Fast-forward to today with a 1960s counter culture twist, and what do you get? We would no longer be concerned about turning the planet into a fireball. The interstate highways would be lined from coast to coast with wind turbines. Legislation would mandate solar panels on every rooftop in the country. Rather than GM destroying the original electric car, GM would be 100% electric. And, Greenpeace would not be wringing their hands over polar bears stuck on tiny floats of ice.

Today, it is embarrassing to even mention Earth Day in the context of a celebration because it is so hypocritical in the face of so much advance knowledge about how dangerous excessive CO2 is to the planet. Everybody knows all about it.

“Our mass balance analysis shows that net global carbon uptake has increased significantly by about 0.05 billion tonnes of carbon per year and that global carbon uptake doubled, from 2.4 ± 0.8 to 5.0 ± 0.9 billion tonnes per year, between 1960 and 2010,” A.P. Ballantyne, et al, Increase in Observed Net Carbon Dioxide Uptake by Land and Oceans During the Past 50 Years, Nature, Vol. 488, Issue 7409, August 1, 2012 and “Since 1959, approximately 350,000,000,000 tonnes of carbon have been emitted by humans to the atmosphere.” That’s a lot, too much for the planet to handle. As such, Earth Day, by default, is relegated to commiserating the loss of Mother Earth’s collectiveness. What kind of a celebration is that?

According to the IPCC (Intergovernmental Panel on Climate Change), as of March 2014, because of excessive quantities of carbon dioxide (CO2) knowingly emitted by humans burning coal, oil, and gas, and also, the quantities of CO2 having doubled on an annualized basis since 1960, the science is clear that coral reefs and the Arctic have already gone beyond tipping points, which is equivalent to the Titanic hitting the iceberg, and which means the oceans are dying and humans on land can expect all hell to break loose. And, it’s most likely irreversible!

As such, since the entire nation has buried its head in the sand regarding the issue of life-threatening self-destruction caused by driving cars and flipping on light switches powered by burning fossil fuels rather than legislating a nationwide renewables program utilizing solar, wind, tides, waves, geothermal, electric vehicles, and hydro, how can Earth Day be observed with a straight face?

After all, get real; the stated energy policy of the United States government today, right now, is “Energy Independence” by way of fracking, which makes a farce of Earth Day. As follows, Congress represents all Americans, and it supports fracking but ignores a nationwide renewable energy program, so voters are the same, and, at the end of the day, probably the XL Keystone Pipeline as well (the world’s filthiest, foulest, dirtiest putrid fossil fuel). Earth Day?

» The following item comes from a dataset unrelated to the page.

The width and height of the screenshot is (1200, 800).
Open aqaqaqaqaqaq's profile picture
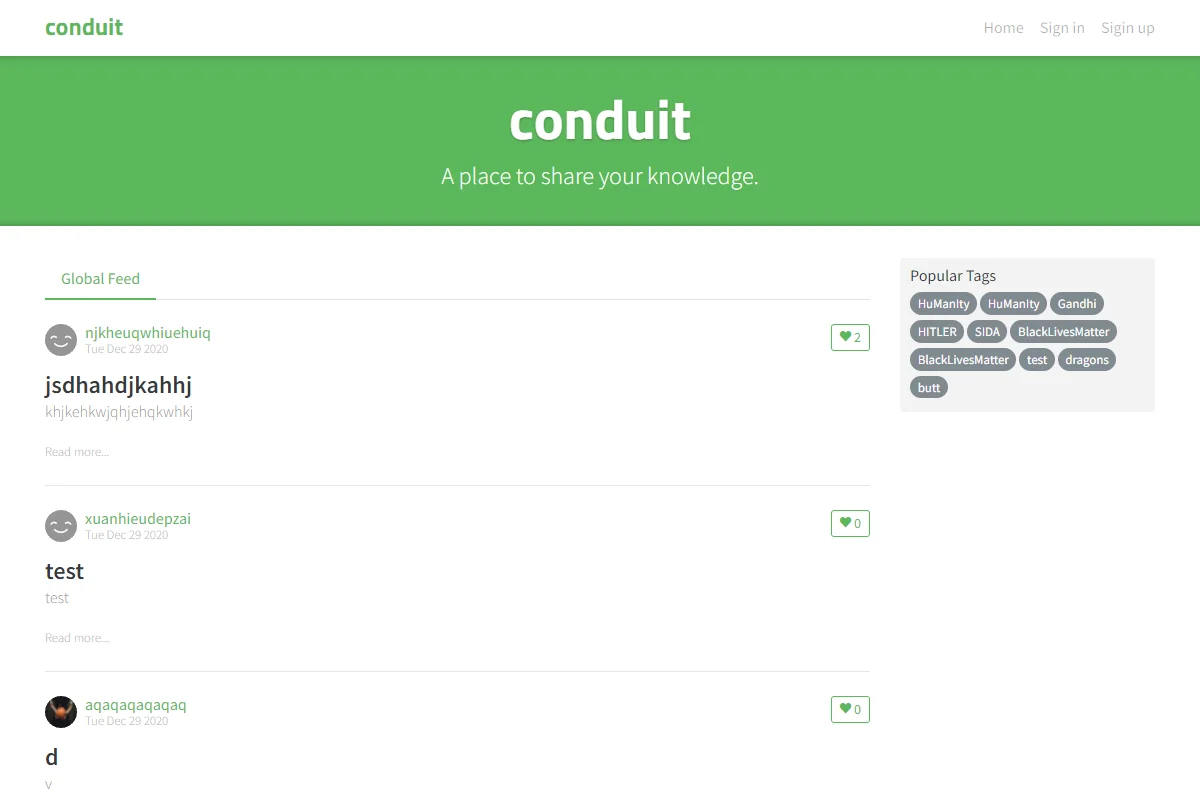(x=61, y=712)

An effective Earth Day celebration today, like the 1960s-70s, would involve coast-to-coast massive, raucous street demonstrations demanding, whilst screaming & hollering & kicking, legislation to convert to renewable energy sources immediately and toss out fracking, and as for the XL Keystone, what can possibly be said beyond the obvious?

Scotland, which is 40% renewables, will be 100% by 2020, without demonstrations.

As such, coining a phrase typical of Jesse Jackson (of the ‘60s counterculture): “How can you celebrate that which you desecrate?”